KOMUNIKASI YANG KURANG BAIK
Komunikasi dalam kepemimpinan melibatkan minimal dua pihak: Pihak yang memimpin dan pihak yang dipimpin. Komunikasi antara keduanya sangat menentukan dalam hal ini. Seorang pemimpin sering kali merasa bahwa ia sudah menyampaikan suatu pesan kepada bawahannya secara jelas. Berarti, bawahannya harus menjalankannya. Kalau ini terjadi di perusahaan-perusahaan profit, yang setiap karyawannya digaji, tidak masalah. Bawahan harus berusaha mengerti apa yang dimaksudkan oleh pemimpinnya. Jika tidak, ia akan dinilai tidak baik, dan itu akan memengaruhi gajinya. Dalam pelayanan, kita berhadapan dengan orang-orang yang bekerja dengan sukarela. Bukan bawahan yang berusaha untuk mengerti. Tetapi, pemimpinlah yang berusaha untuk memahami bawahan, dan selanjutnya mengomunikasikan dengan jelas dan menarik apa yang menjadi keinginan atau visinya.

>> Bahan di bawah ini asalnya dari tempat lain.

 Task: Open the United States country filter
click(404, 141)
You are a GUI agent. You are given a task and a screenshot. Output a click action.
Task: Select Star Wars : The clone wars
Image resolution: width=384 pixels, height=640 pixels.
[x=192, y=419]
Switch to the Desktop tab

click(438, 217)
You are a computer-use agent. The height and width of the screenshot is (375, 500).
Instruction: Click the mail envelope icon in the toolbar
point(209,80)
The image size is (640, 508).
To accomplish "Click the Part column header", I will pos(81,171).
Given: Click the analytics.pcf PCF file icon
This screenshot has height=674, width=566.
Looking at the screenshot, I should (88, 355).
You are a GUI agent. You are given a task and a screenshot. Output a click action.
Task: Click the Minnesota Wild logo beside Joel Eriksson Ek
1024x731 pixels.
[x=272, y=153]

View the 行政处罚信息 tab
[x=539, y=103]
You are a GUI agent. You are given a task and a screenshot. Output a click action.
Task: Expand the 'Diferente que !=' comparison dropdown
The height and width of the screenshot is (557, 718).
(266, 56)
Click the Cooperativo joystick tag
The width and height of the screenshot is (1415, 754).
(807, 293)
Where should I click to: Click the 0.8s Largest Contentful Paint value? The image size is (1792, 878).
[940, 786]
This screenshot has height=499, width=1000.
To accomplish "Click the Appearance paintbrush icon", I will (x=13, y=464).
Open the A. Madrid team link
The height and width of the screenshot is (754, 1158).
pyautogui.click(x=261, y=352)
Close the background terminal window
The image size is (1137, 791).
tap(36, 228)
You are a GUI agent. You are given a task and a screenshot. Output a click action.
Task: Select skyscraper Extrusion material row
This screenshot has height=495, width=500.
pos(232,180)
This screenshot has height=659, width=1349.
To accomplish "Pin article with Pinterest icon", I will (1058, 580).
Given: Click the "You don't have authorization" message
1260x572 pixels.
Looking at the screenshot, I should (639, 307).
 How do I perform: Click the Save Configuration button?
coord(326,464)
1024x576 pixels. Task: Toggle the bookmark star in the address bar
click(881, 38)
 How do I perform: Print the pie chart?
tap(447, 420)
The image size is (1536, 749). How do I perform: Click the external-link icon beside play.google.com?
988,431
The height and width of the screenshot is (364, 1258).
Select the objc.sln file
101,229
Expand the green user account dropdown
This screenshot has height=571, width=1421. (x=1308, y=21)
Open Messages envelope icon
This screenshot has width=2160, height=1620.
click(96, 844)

Pedoman yang dikeluarkan oleh buletin Christian Management Association berikut ini kiranya dapat menolong Anda mengatasi hambatan komunikasi.
1. Berusahalah mendapatkan kepercayaan dari bawahan Anda.
Kredibilitas seorang pemimpin itu penting dan sangat memengaruhi kepercayaan orang yang dipimpin. Jika seorang pemimpin tidak lebih pintar dari bawahannya, ia akan mengalami kesulitan dalam memimpin. Jika seorang pemimpin lembaga kerohanian tidak lebih rohani dari anak buahnya, ia akan dianggap remeh. Intinya, seorang pemimpin harus memiliki nilai tambah dibandingkan dengan bawahannya.
2. Komunikasikan secara terbuka.
Keterbukaan dalam berkomunikasi akan menumbuhkan rasa saling percaya di antara kedua belah pihak. Sampaikanlah bukan saja apa yang Anda perlu sampaikan, melainkan lebih dari itu. Keterbukaan yang dimaksud tentu bukanlah tanpa kebijaksanaan. Saya senang dengan orang yang terbuka, tetapi saya lebih senang dengan orang terbuka yang disertai dengan kebijaksanaan yang dari Tuhan.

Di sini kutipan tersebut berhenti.